**Problem:** Rewrite the records starting at the line that contains "Identify the location of x-tick-label: 900." and ending at the last line of the records, substituting "image" for "screenshot" and leaving everything else unchanged. Leave the pictures out of your answer.

**Exercise data:**
────────────────────────────────────────
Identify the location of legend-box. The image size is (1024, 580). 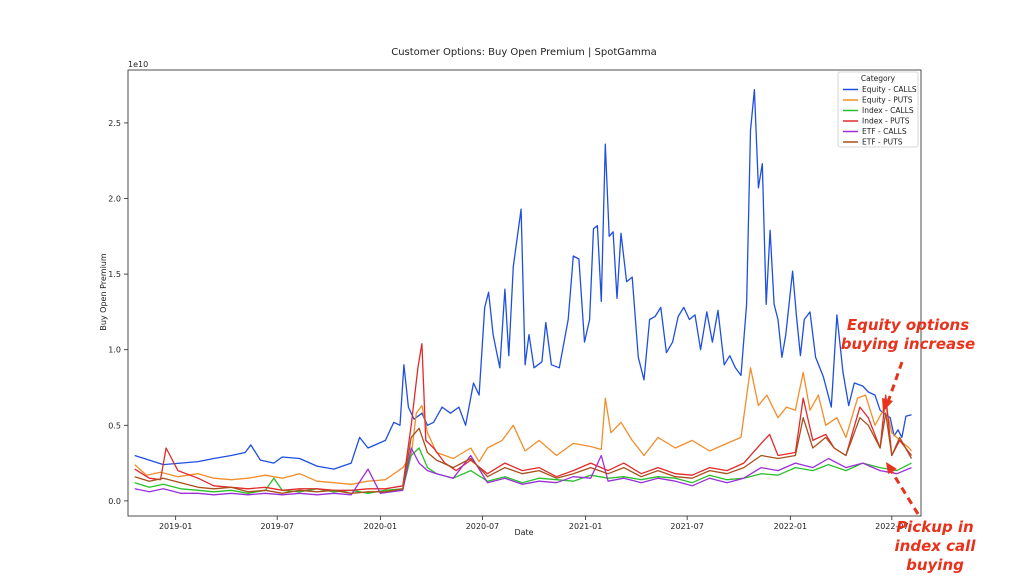
(878, 110).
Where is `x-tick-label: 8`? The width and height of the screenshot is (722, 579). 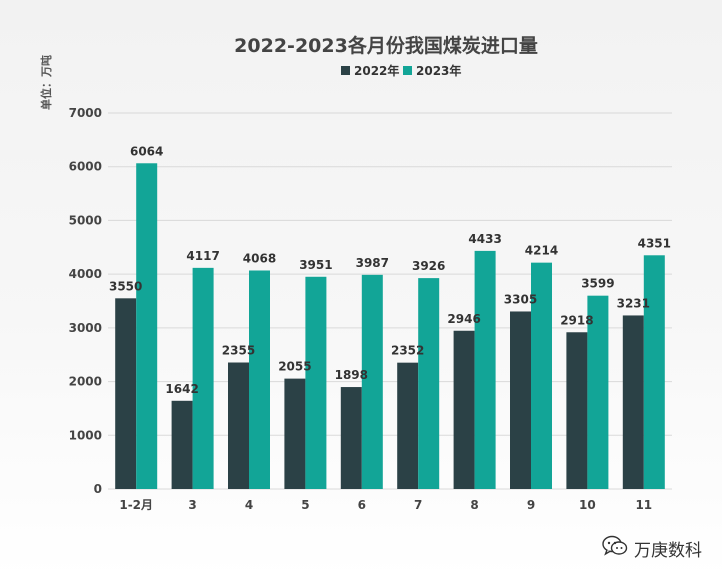 x-tick-label: 8 is located at coordinates (474, 505).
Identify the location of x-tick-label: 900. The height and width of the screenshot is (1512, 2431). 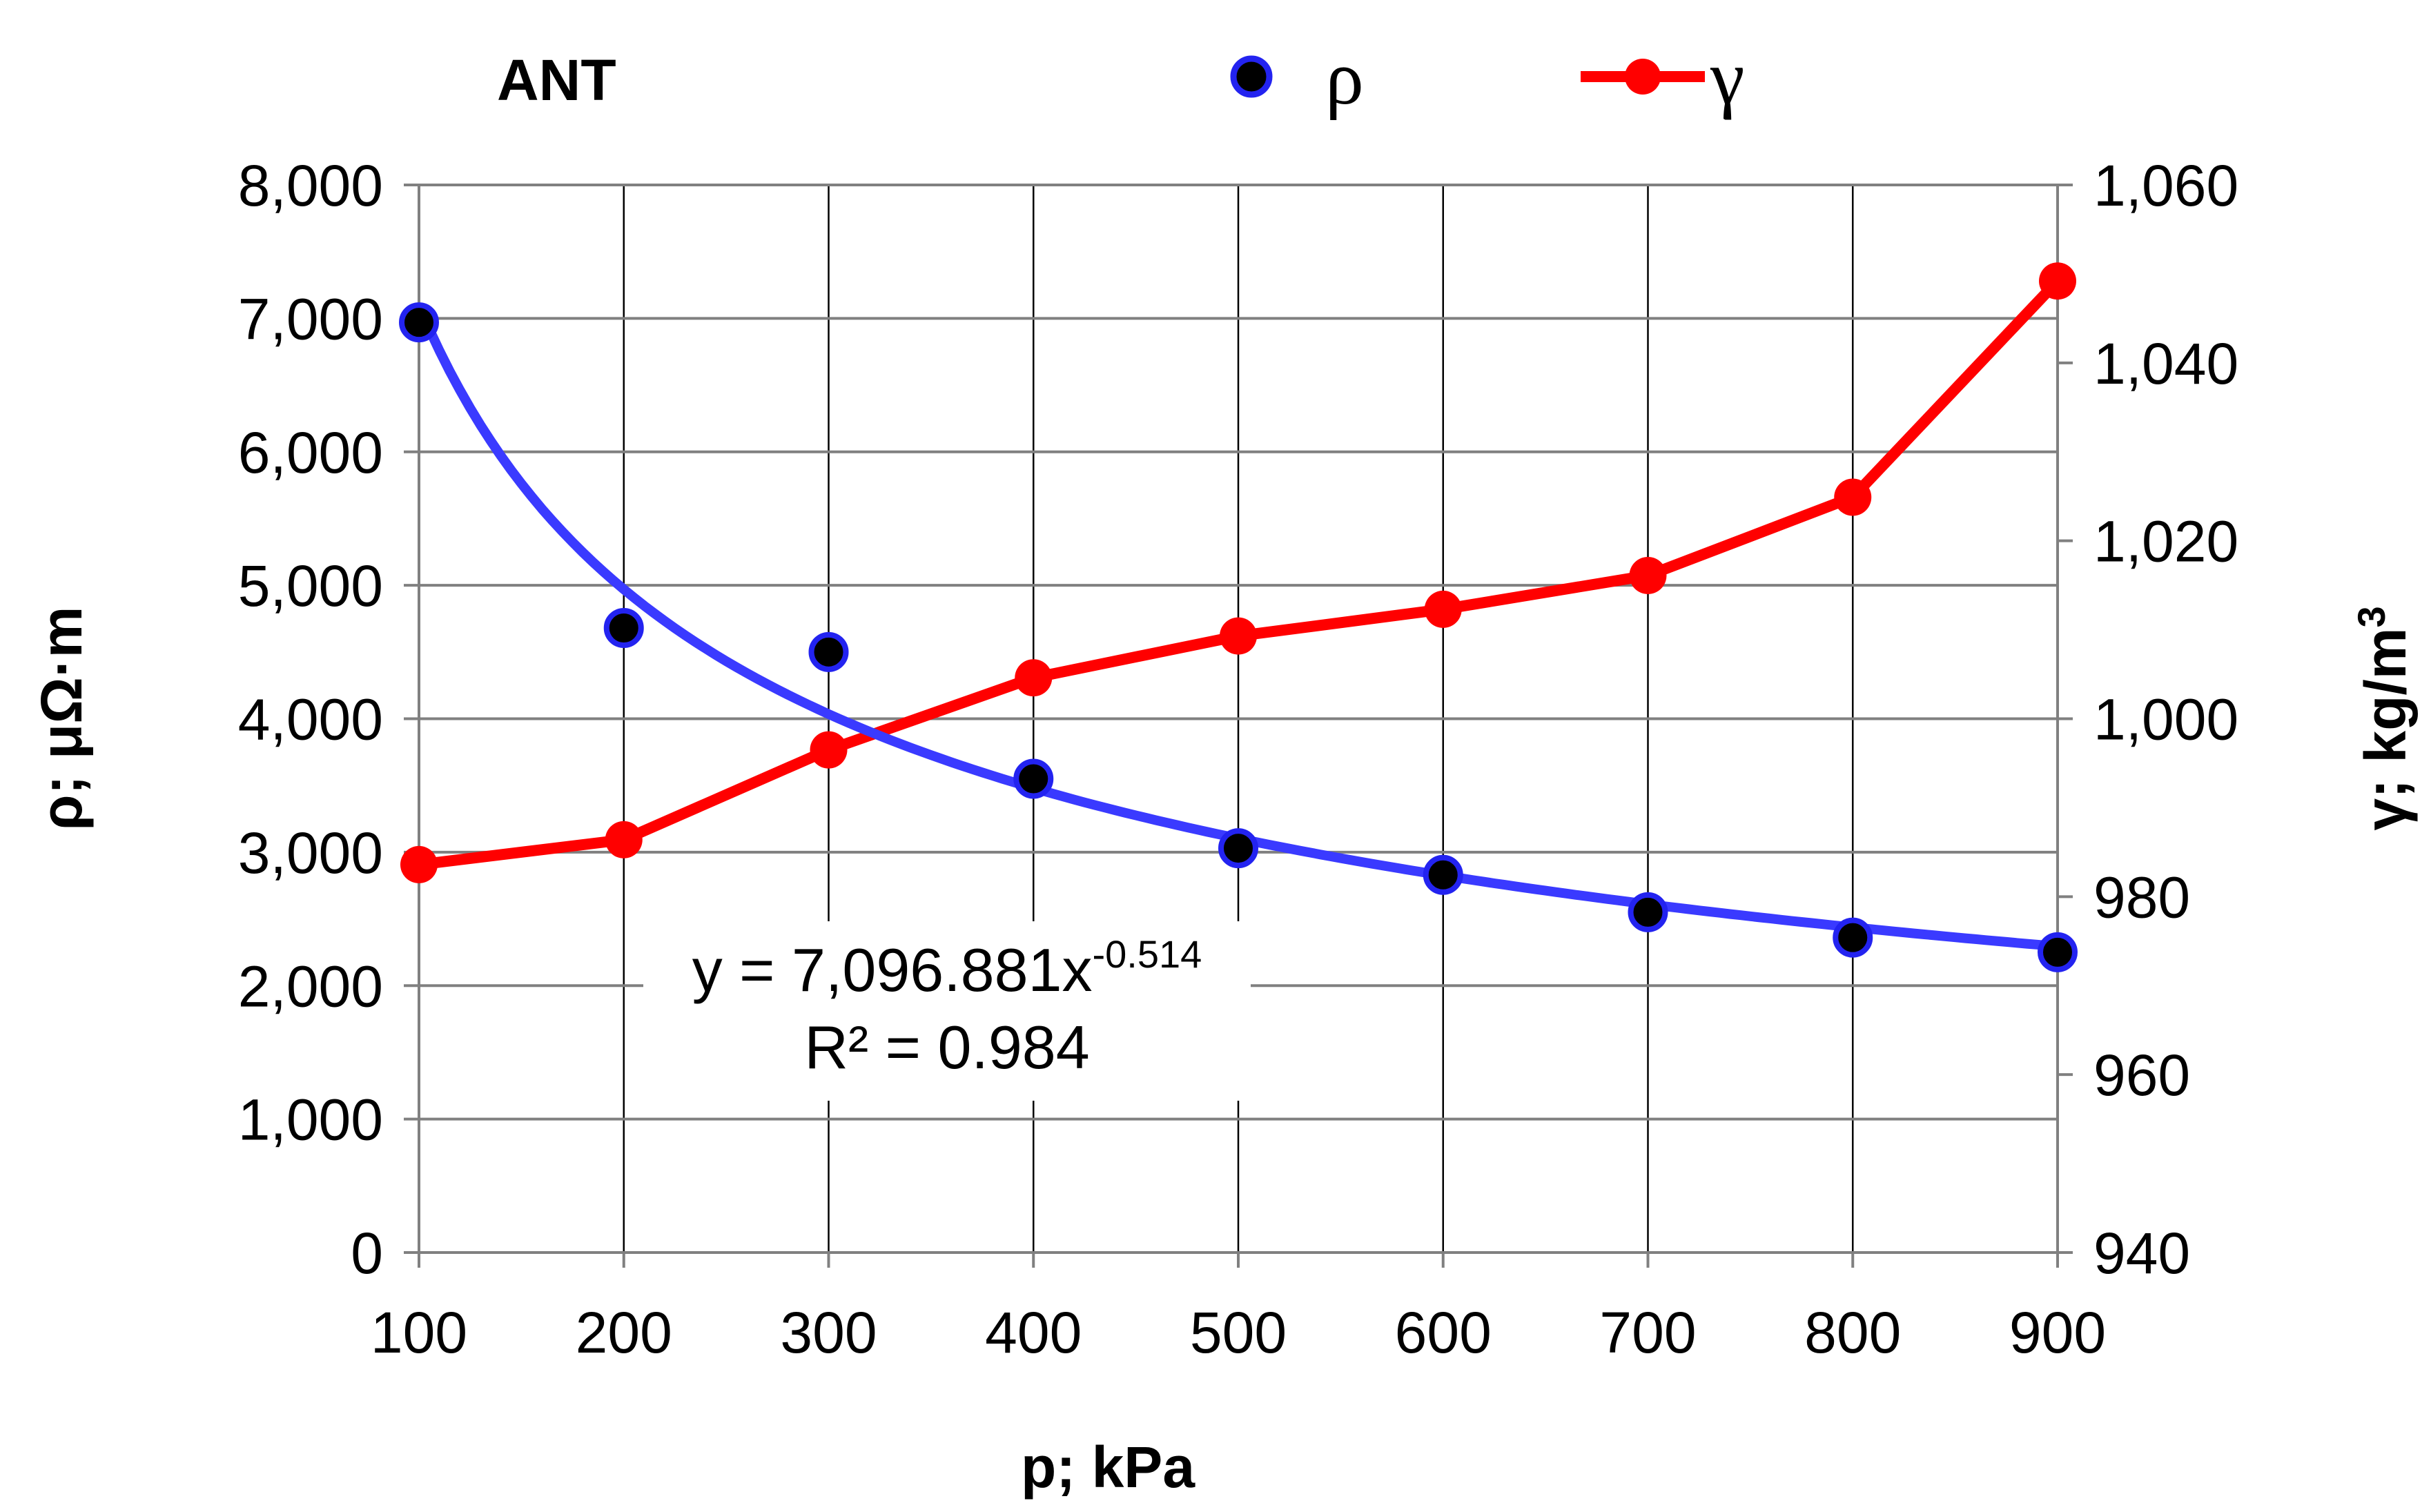
(2058, 1332).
────────────────────────────────────────
**Written response:**
Identify the location of x-tick-label: 900. The height and width of the image is (1512, 2431). 
(2058, 1332).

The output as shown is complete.